ICE arrests Haitian national accused of rape of a ‘developmentally disabled person’
Federal immigration enforcement agents arrested a Haitian national who is in the country illegally after he was charged with the rape and sexual battery of a “developmentally disabled person,” according to U.S. Immigration and Customs Enforcement.
Pierre Lucard Emile, 31, was arrested by Boston Police in Dorchester last September on heinous sexual assault charges. ICE’s Enforcement and Removal Operations Boston field office states that it had lodged an immigration detainer against the Haitian citizen. However, the municipal court in Dorchester released him following his arraignment on the charges there.
“Disturbingly and despite our filing an immigration detainer, this individual was released back into the community by the criminal court,” said Todd Lyons, the field office director for the Boston ERO. “The men and women of ERO Boston continue to protect the community from those who pose a real public safety threat to our communities.”
According to an ERO statement, agents arrested him without incident in Dorchester on Jan. 9. He is in ICE custody as his local criminal case is prosecuted in the court, after which he is subject to a hearing before a federal immigration judge.
ERO was busy in the last fiscal year, as the office reports a nearly 20% increase in its arrests during fiscal year 2023, which saw a total of 170,590 arrests nationwide. Of those, the agency says 73,822 arrestees had a criminal history, averaging four charges and convictions per person.

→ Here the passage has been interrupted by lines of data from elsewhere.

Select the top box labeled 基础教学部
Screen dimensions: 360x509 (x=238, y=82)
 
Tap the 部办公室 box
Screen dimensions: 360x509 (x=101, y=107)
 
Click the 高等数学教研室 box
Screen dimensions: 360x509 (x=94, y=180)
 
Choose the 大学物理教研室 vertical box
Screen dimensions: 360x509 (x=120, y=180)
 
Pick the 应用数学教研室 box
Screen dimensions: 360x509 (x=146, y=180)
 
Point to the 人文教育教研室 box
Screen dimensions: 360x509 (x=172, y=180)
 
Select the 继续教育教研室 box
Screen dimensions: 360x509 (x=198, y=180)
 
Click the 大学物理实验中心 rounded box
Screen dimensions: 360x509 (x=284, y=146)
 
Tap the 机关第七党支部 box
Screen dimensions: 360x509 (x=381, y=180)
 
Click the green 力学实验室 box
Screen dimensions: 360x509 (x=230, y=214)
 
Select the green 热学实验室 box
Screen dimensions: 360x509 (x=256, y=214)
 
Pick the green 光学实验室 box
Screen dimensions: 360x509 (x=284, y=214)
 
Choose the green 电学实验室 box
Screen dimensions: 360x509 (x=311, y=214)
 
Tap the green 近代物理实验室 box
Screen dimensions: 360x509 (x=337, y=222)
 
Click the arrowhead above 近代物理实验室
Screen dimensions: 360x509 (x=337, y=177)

An immigration detention database compiled and maintained by Syracuse University in New York reports that there were a total of 27,131 people in immigration detention on the final day of last year and that 66.8 of detainees have no criminal record, with more having only minor offenses on their criminal records.
The majority of ICE detention facilities are located in states on the U.S. southern border — Texas has the most detainees, with the database tracking a total of 14,070 in the current fiscal year — but every state has detention facilities that ICE contracts with to hold immigration detainees. The database shows a total of 127 facilities in Massachusetts, most of which are quite small.